# 待辦事項:
**A.** 請照錄黃興起義一文中從「黃興是1904年秋在上海認識」到「黃興立即返回河內,以免遭不測。」的一段。
**B.** 根據黃興起義一文,黃興是在哪一天回到河內的?
**C.** 列出黃興起義一文所載河口起義軍攻占河口後連剋的全部地名。

黃興是1904年秋在上海認識郭人漳的。郭是一個軍官,當時他們兩人由於在一次暗殺事件中涉嫌而誤遭逮捕,從此兩人保持聯繫。黃興曾在1905年秋赴桂林找當時任桂林巡防營統領的郭人漳,勸說他參加起義。郭對黃表示友好,但拒絶采取任何公開行動。他托詞與同僚隨營學堂監督蔡鍔相處不睦,行動不能自主。蔡鍔是在日本受過軍事教育的湖南人,又是黃興的老朋友。黃興想居間調解,終不見效。
這次,黃興、譚人鳳和郭人漳見面,郭的態度友好,要接濟黃興彈藥並相機反正。但第2天郭接到廣州來信,說他已復原職,就改變了態度。
黃興立即返回河內,以免遭不測。
黃興在河內組織了一支200人的隊伍,半挂長槍,半挂短槍。3月27日,黃興率領隊伍由越南嚮欽州進發。29日抵小峰,戰敗郭人漳部管帶楊某所部600餘人。30日、31日,於途中連續擊敗清軍3營。4月2日,在馬篤山再敗來犯清軍3營。起義軍經過數次激烈戰鬥,隊伍擴大到600多人,繳獲敵人快槍400餘枝和大量子彈,軍力有所充實。正準備嚮廣西邊境移動時,郭人漳以數千人尾追,企圖圍殲起義軍。黃興在衆寡懸殊的情況下,以夜襲戰術粉碎了清軍的陰謀。此後,起義軍在欽州、廉州和廣西上思一帶,轉戰40多天,歷經數戰,屢敗清軍,但隊伍始終未能再擴大。最後,因彈盡援絶,不得不率隊伍退回越南。這已是孫中山所領導的第七次武裝起義了。
在河內負責後勤供應的鬍漢民,一度以為黃興已經遭難。
當黃興於5月5日身強力壯、精神煥發地回到河內,鬍漢民喜出望外,一則是黃興平安無事,二則是雲南河口起義已經爆發,前綫迫切需要富有經驗的革命領袖親臨指導。
4月30日,黃明堂、王和順等人按照孫中山的部署,率領從鎮南關撤出的200多名革命軍人,在越南邊界渡河,得到清軍防營一部響應,共約500人,嚮河口進攻,發動了河口起義。在當天凌晨攻占河口,分兵出擊,連剋新街、南溪、壩灑等地,直逼蠻耗、蒙自。他們在戰鬥中收編清軍降卒,使起義軍從幾百人擴展到3000多人,聲威大振。

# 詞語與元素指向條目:
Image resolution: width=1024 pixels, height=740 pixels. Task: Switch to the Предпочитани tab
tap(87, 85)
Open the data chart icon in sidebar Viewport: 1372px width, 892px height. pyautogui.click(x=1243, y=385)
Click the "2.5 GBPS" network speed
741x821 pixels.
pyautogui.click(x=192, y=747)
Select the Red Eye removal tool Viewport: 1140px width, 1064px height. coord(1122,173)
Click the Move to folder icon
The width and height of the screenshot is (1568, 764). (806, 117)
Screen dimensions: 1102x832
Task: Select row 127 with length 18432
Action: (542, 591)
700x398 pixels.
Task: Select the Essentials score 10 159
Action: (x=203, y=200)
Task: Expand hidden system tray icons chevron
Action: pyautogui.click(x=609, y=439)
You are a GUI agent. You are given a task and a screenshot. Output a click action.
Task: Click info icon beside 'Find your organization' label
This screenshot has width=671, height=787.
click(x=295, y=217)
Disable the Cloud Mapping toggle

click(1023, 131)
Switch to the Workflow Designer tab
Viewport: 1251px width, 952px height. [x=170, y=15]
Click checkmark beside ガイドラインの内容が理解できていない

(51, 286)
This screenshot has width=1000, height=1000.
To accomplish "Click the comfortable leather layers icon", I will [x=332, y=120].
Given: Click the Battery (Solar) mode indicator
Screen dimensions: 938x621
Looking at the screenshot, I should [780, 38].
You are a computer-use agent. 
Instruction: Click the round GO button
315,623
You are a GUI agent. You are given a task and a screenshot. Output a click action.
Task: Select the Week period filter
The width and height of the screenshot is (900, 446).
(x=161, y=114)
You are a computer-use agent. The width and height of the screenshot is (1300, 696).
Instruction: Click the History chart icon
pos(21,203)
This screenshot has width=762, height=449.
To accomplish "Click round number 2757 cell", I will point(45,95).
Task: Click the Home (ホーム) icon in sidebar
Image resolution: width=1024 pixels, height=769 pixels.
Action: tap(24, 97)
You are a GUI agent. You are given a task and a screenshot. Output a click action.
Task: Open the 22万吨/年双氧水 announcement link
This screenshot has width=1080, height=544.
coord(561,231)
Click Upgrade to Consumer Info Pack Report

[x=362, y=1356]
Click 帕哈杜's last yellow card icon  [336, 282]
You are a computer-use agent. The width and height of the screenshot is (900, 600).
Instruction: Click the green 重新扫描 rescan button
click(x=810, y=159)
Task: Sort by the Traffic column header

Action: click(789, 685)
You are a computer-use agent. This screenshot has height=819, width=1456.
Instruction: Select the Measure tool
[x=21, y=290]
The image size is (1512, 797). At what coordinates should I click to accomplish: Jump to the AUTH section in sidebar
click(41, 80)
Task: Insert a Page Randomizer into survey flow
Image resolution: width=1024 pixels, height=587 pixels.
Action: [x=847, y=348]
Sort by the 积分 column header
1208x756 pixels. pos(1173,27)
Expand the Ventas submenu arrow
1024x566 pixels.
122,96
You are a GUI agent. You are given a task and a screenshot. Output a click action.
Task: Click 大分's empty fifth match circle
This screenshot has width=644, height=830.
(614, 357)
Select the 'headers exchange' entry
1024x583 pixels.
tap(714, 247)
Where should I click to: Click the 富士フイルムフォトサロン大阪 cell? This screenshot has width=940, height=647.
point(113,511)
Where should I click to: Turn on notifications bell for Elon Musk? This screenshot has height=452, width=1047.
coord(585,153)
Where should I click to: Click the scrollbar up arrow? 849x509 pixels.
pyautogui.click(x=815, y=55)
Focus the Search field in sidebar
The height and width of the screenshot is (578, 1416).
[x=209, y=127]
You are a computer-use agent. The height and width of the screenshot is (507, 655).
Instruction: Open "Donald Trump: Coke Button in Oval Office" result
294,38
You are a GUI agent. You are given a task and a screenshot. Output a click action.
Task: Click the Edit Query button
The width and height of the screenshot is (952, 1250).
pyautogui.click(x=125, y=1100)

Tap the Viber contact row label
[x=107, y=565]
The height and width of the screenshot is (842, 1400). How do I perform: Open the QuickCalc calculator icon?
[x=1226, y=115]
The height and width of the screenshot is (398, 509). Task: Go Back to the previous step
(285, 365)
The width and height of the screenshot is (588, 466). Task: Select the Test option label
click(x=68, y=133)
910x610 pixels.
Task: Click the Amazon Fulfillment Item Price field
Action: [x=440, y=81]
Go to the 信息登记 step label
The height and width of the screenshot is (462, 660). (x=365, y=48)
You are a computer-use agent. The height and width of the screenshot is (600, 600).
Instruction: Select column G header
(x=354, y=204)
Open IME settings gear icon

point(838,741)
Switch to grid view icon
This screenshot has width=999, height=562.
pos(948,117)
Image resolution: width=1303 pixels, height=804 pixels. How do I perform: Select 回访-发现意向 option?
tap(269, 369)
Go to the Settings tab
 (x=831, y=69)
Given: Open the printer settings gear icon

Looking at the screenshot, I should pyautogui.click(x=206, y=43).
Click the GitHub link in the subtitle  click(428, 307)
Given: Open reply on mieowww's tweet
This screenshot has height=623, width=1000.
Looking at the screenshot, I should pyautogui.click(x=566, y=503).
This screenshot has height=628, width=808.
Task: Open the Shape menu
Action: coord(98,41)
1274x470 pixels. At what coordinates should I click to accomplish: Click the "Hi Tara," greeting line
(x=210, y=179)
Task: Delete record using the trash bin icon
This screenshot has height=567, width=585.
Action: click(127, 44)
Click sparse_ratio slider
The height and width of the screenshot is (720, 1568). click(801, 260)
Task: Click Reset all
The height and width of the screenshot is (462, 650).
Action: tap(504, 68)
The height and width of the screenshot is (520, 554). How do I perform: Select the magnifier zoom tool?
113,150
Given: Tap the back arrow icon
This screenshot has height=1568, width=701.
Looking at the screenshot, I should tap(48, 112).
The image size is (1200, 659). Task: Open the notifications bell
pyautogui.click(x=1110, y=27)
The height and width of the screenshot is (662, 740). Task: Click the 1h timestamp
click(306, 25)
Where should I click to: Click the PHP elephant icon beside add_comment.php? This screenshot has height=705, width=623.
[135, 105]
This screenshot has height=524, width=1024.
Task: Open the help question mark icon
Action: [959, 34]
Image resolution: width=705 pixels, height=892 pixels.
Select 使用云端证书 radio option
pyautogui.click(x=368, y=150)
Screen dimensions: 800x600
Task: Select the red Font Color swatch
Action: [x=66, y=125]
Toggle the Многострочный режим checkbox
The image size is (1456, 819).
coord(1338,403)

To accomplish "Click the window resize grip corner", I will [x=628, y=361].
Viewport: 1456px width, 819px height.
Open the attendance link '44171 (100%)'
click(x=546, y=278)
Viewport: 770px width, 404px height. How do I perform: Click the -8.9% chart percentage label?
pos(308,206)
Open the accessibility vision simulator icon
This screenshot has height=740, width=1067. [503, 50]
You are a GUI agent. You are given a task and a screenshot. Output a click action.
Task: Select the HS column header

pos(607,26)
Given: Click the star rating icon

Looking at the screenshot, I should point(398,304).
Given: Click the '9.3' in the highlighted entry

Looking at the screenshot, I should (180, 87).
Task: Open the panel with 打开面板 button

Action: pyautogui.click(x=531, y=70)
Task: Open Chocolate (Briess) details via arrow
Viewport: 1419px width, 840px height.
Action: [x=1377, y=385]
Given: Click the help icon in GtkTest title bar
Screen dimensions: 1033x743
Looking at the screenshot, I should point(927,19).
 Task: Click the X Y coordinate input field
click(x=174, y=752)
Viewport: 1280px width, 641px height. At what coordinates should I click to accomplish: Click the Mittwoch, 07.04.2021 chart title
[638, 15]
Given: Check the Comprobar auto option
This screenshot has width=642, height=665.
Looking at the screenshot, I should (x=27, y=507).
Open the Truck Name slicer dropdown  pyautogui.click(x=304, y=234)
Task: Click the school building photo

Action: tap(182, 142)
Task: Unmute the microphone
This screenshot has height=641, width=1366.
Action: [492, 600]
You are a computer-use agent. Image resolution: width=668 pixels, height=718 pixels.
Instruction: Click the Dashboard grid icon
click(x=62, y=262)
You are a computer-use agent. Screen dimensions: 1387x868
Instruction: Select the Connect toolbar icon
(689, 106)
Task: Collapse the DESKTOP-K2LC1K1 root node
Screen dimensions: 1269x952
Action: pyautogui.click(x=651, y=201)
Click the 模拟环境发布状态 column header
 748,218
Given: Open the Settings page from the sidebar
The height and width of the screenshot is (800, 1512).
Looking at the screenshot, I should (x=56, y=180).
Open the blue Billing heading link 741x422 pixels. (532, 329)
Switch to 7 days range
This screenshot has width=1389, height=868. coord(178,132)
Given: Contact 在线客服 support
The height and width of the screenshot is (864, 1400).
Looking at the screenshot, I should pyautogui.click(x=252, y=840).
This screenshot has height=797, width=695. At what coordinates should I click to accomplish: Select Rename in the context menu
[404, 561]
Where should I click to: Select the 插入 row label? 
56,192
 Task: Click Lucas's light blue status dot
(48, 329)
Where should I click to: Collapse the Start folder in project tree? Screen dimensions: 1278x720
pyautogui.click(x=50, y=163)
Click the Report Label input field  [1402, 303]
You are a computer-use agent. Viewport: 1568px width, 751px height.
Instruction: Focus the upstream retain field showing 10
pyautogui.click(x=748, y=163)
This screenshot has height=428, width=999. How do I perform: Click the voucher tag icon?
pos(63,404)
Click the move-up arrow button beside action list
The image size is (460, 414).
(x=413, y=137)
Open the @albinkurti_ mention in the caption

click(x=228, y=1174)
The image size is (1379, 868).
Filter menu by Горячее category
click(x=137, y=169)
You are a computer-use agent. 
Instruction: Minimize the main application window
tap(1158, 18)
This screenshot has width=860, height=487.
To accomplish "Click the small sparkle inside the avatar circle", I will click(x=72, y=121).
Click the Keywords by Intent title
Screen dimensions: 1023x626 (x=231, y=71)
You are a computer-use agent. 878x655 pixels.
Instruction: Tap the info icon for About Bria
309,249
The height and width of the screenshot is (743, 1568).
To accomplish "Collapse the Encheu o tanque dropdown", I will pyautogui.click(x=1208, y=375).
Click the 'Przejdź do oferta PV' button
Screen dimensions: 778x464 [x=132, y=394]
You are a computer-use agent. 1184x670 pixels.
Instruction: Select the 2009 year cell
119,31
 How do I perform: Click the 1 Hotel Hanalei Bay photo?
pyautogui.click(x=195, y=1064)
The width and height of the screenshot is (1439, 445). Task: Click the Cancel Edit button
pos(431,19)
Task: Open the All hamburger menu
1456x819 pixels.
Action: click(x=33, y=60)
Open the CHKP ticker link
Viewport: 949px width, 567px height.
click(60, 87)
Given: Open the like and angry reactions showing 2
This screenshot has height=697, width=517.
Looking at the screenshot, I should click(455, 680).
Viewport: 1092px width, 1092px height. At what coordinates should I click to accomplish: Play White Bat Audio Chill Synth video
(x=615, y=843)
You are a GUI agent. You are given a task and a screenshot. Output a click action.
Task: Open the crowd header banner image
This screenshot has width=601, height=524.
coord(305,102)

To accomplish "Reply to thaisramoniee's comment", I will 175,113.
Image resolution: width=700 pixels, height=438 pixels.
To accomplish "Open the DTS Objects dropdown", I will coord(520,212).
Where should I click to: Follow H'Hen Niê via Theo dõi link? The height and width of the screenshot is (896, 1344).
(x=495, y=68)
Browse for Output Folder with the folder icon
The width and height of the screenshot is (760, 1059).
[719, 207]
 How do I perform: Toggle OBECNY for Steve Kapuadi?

# 回答列表:
**A.**
黃興是1904年秋在上海認識郭人漳的。郭是一個軍官,當時他們兩人由於在一次暗殺事件中涉嫌而誤遭逮捕,從此兩人保持聯繫。黃興曾在1905年秋赴桂林找當時任桂林巡防營統領的郭人漳,勸說他參加起義。郭對黃表示友好,但拒絶采取任何公開行動。他托詞與同僚隨營學堂監督蔡鍔相處不睦,行動不能自主。蔡鍔是在日本受過軍事教育的湖南人,又是黃興的老朋友。黃興想居間調解,終不見效。
這次,黃興、譚人鳳和郭人漳見面,郭的態度友好,要接濟黃興彈藥並相機反正。但第2天郭接到廣州來信,說他已復原職,就改變了態度。
黃興立即返回河內,以免遭不測。

**B.** 5月5日

**C.** 新街、南溪、壩灑